┌────────
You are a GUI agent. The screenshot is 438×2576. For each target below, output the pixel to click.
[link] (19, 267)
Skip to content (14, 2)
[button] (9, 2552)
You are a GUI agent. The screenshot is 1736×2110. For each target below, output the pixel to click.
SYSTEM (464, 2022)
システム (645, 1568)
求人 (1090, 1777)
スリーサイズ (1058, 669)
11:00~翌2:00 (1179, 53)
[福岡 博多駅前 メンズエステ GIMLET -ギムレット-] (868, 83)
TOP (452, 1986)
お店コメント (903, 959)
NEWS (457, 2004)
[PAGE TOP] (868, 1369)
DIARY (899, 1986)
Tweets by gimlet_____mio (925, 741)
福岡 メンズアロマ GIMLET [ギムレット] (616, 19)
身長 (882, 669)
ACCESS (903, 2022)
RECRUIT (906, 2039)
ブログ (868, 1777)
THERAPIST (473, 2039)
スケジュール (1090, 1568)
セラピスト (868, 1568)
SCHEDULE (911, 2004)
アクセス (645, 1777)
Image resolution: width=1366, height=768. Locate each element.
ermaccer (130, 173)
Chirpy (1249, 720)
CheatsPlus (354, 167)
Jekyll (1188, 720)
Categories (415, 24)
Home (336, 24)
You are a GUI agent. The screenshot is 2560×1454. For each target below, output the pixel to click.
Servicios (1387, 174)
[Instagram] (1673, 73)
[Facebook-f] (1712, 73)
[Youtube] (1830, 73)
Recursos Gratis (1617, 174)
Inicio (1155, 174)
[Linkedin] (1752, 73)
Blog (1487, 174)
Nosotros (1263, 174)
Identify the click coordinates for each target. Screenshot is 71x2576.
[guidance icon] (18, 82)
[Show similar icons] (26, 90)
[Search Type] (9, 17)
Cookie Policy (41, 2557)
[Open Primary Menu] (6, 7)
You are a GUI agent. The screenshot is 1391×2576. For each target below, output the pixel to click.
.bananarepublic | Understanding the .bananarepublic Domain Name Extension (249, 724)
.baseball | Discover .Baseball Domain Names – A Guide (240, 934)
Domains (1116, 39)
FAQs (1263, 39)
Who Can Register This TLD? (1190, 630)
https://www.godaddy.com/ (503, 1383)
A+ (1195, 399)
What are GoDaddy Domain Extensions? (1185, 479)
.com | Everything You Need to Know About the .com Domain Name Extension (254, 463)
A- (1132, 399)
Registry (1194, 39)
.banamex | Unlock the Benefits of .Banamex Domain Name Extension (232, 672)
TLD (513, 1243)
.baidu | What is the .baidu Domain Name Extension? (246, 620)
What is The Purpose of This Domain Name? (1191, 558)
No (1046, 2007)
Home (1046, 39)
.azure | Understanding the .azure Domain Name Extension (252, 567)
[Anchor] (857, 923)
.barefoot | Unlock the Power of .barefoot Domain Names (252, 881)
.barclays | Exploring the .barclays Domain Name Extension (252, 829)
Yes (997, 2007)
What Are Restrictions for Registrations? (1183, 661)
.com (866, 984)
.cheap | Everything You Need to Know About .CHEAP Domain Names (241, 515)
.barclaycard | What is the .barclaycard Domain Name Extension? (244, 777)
└────────
PROBLEM REQUIREMENTS: Your task is to transcribe, with no changes, only the lines of the listing above that lie between the line holding "Who Can Register This TLD? (1190, 630)" and the line holding "[Anchor] (857, 923)", inclusive.

RESPONSE BELOW:
Who Can Register This TLD? (1190, 630)
https://www.godaddy.com/ (503, 1383)
A+ (1195, 399)
What are GoDaddy Domain Extensions? (1185, 479)
.com | Everything You Need to Know About the .com Domain Name Extension (254, 463)
A- (1132, 399)
Registry (1194, 39)
.banamex | Unlock the Benefits of .Banamex Domain Name Extension (232, 672)
TLD (513, 1243)
.baidu | What is the .baidu Domain Name Extension? (246, 620)
What is The Purpose of This Domain Name? (1191, 558)
No (1046, 2007)
Home (1046, 39)
.azure | Understanding the .azure Domain Name Extension (252, 567)
[Anchor] (857, 923)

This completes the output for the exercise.